SET TASKS -
**A)** In the passage on datatype operations, switch "persistent vectors" to "immutable vectors" and write out the text between "Understanding this much" and "the need arise.", inclusive.
**B)** In the passage on datatype operations, what name is given to the transformations on scalars, sequences and readers?
**C)** Carry the passage on datatype operations forward with the next part, picking up after its final sentence.

GIVEN PASSAGE -
..........
Above we walk through how the datatype library implements transformations on scalars, sequences and readers. We call these transformations 'operations' and we walk through the actual implications of making them constant time. We assert that having elementwise operations across large collections of primitives be lazy allows functional programming constructs to be more competitive when deep composition is involved than a naive implementation that produces a new large allocation per mathematical operation or even worse, boxes and then unboxes each primitive.

Understanding this much allows you to perform elementwise operations across sequences, persistent vectors, java arrays and native buffers. In fact, you can write one routine that will work with all of the above and can produce a result in terms of all of the above across all the datatypes that tech.datatype supports. With an understanding of some of the performance impacts you can write code that is generally efficient enough with a very easy pathway to making it quite efficient should the need arise.
..........
GIVEN ENTRIES -
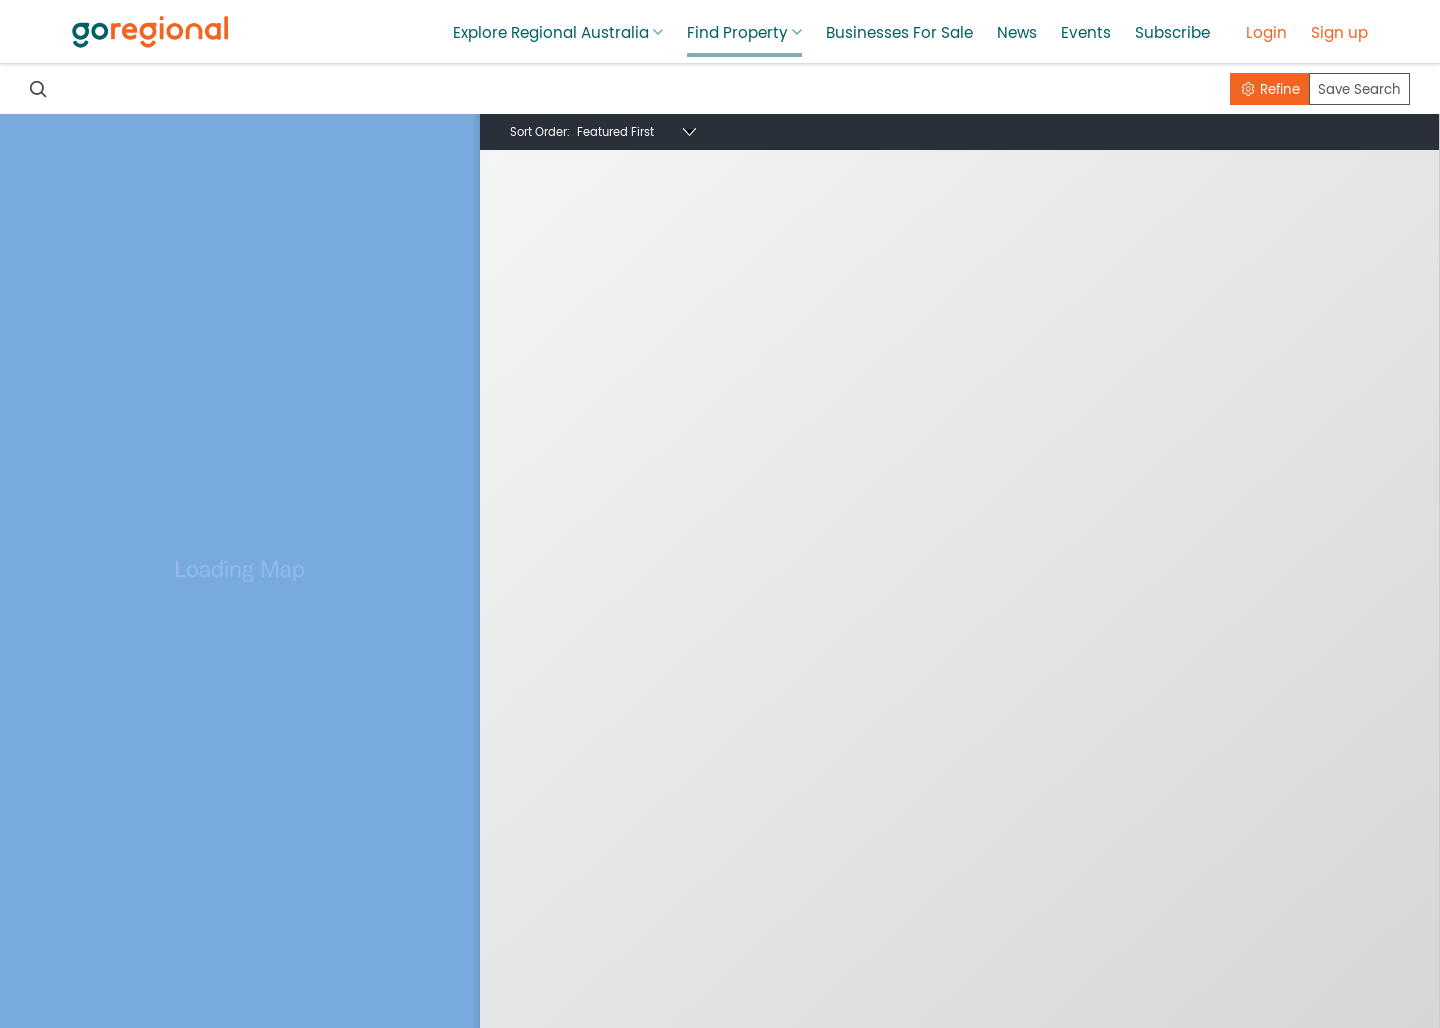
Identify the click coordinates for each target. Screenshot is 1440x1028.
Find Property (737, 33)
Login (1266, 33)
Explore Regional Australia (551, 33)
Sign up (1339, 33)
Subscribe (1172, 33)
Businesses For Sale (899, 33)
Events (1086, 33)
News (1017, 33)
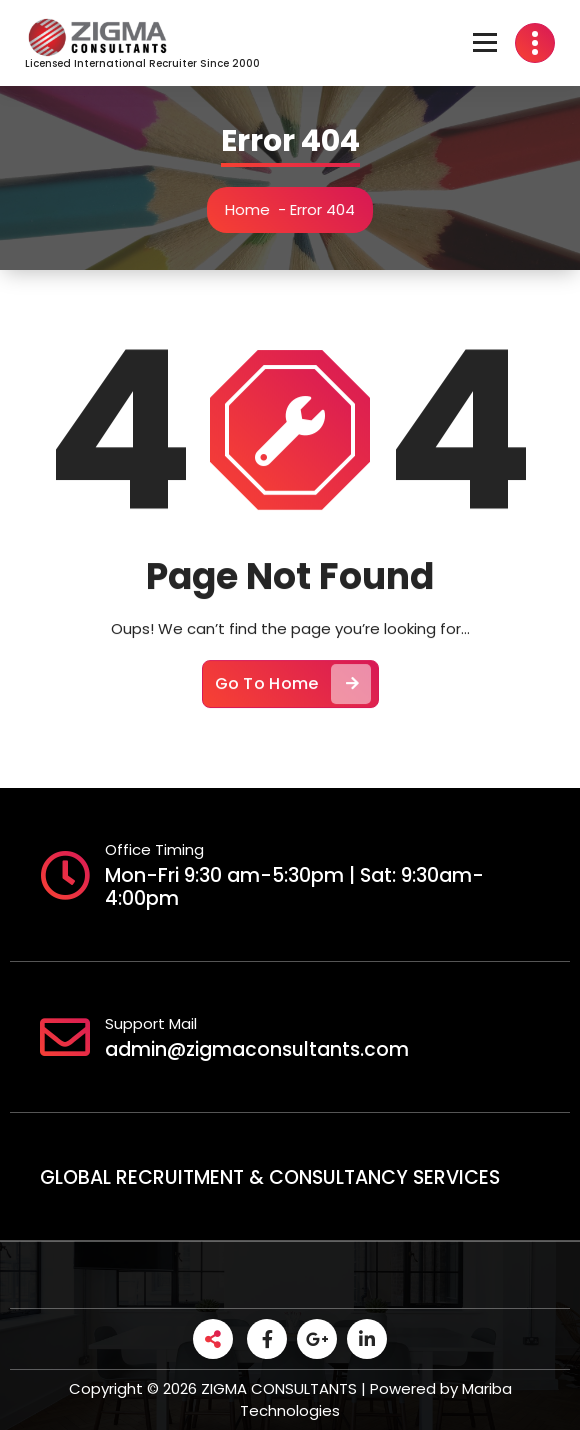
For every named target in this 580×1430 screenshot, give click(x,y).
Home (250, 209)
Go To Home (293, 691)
..........
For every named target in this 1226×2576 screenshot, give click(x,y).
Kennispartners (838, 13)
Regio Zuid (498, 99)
..........
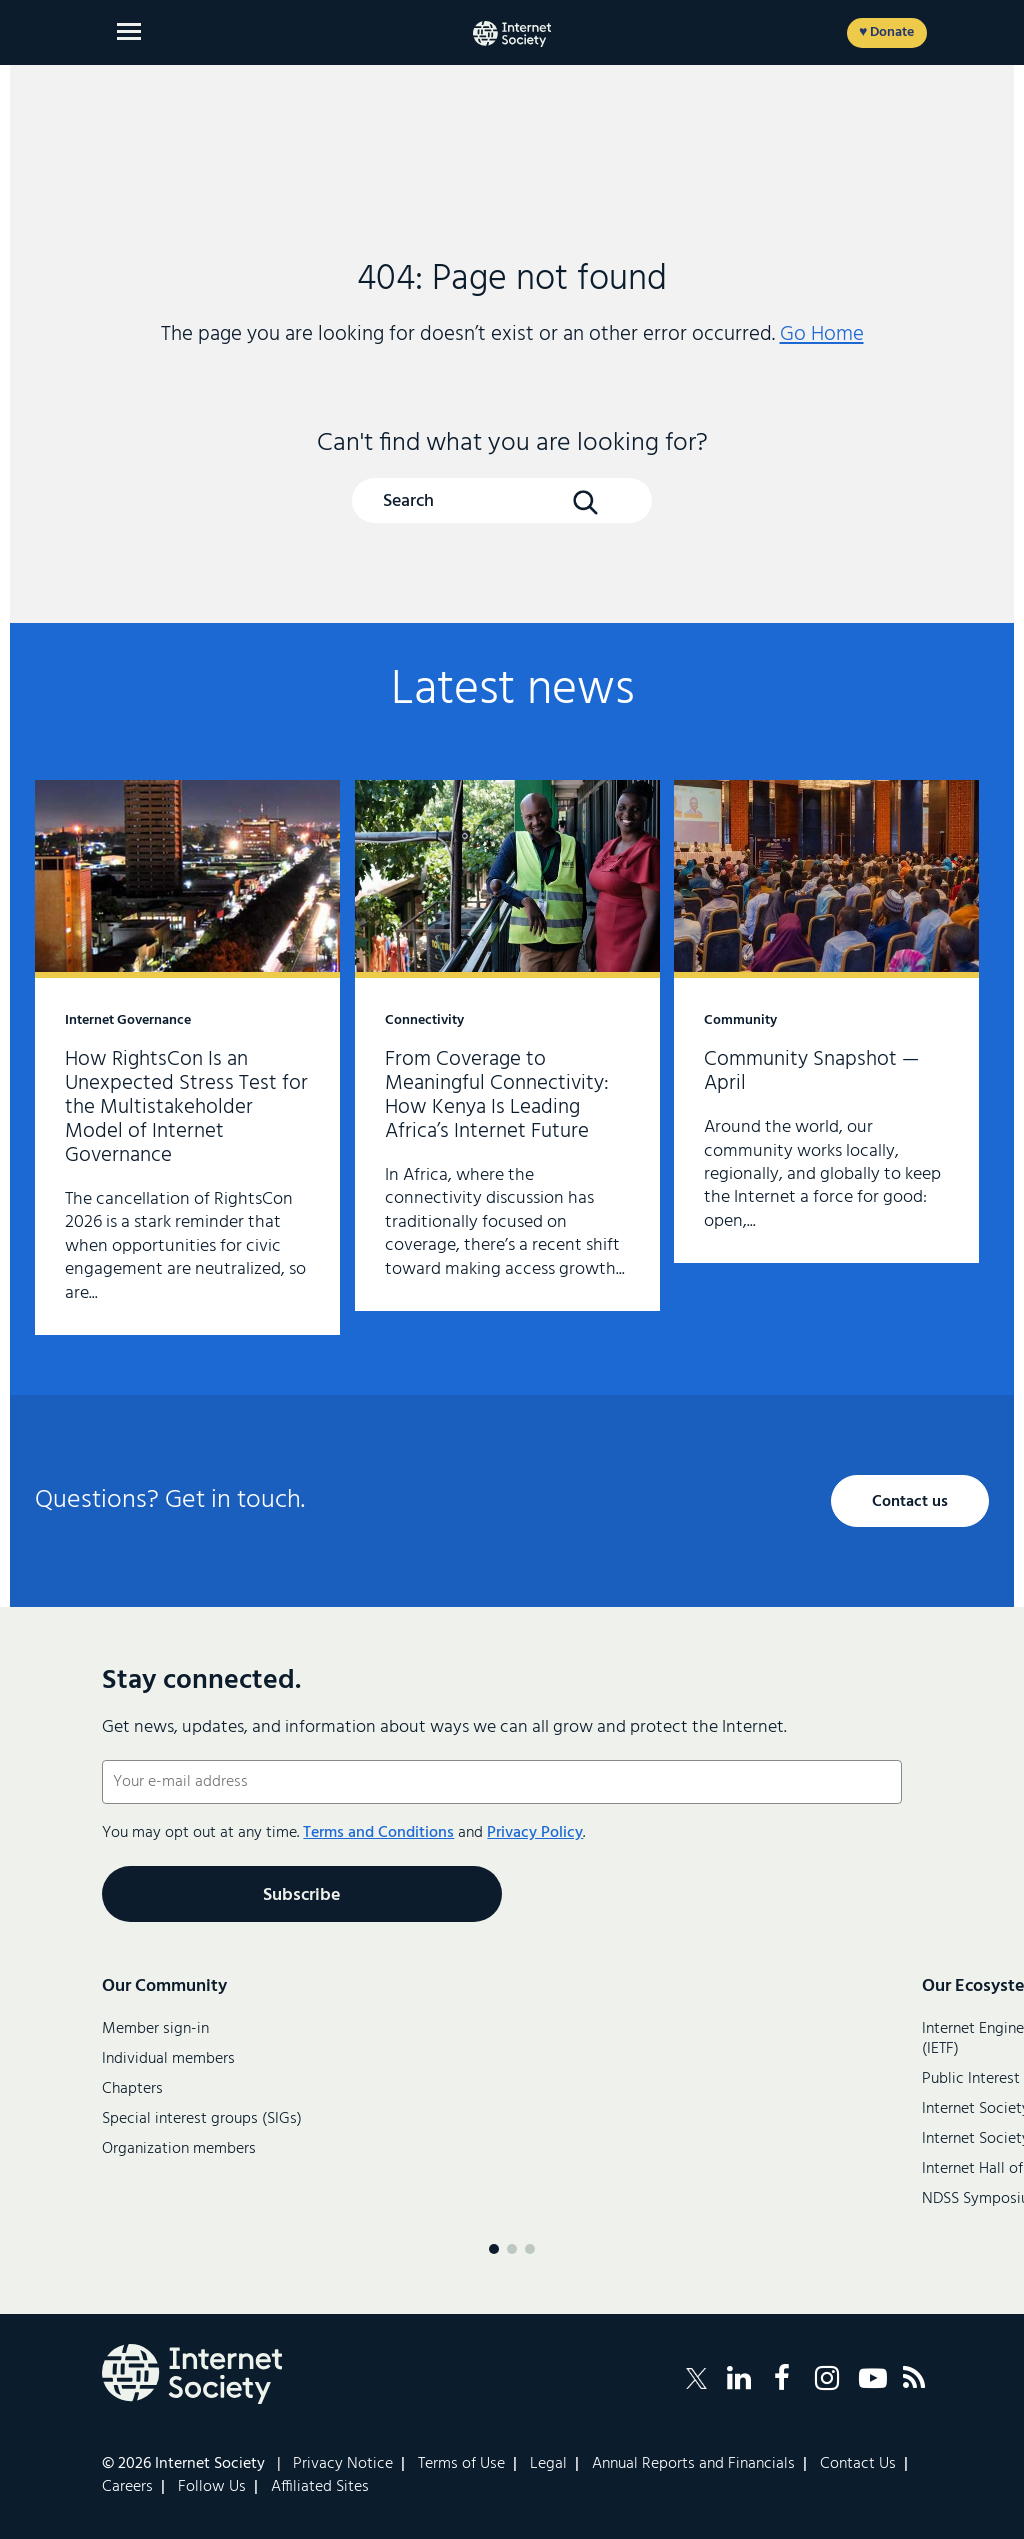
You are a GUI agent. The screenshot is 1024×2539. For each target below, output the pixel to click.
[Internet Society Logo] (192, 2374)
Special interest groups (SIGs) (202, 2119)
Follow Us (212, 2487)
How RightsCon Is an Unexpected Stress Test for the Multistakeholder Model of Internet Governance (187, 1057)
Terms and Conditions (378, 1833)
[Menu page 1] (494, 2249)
..........
RESULTS FOR EACH TASK -
**A)**
Understanding this much allows you to perform elementwise operations across sequences, immutable vectors, java arrays and native buffers. In fact, you can write one routine that will work with all of the above and can produce a result in terms of all of the above across all the datatypes that tech.datatype supports. With an understanding of some of the performance impacts you can write code that is generally efficient enough with a very easy pathway to making it quite efficient should the need arise.

**B)** Operations

**C)**
Addendum 1 - Performance Impacts Of Chaining

Reader chaining has some interesting performance implications. The example above's running time doesn't change much if we add more operations:

user> (def b (-> a
                 (dfn/+ 4)
                 (dfn/* 2)
                 (dfn/- 3)
                 (dfn// 2)))
#'user/b
user> (def ignored (time (dtype/copy! b c)))
"Elapsed time: 333.823614 msecs"
#'user/ignored
user> (def b (-> a
                 (dfn/+ 4)
                 (dfn/* 2)
                 (dfn/- 3)
                 (dfn// 2)
                 (dfn/+ 6)
                 (dfn/* 4)))
#'user/b
user> (def ignored (time (dtype/copy! b c)))
"Elapsed time: 482.554133 msecs"
#'user/ignored
user>

Consider the performance impact if every operation allocated a temporary 80MB of double numbers. Then every operation contains an allocation and a write step and with that much data you overwhelm the cache on every operation in addition to writing out to main memory and then attempting to read it back.

The fastest way to do this will be some level of custom programming where you perform the elementwise operations inline:

user> (def b (reify tech.v2.datatype.DoubleReader
               (lsize [this] (dtype/ecount a))
               (read [this idx]
                 (-> (aget a idx)
                     (+ 4)
                     (* 2)
                     (- 3)
                     (/ 2)
                     (+ 6)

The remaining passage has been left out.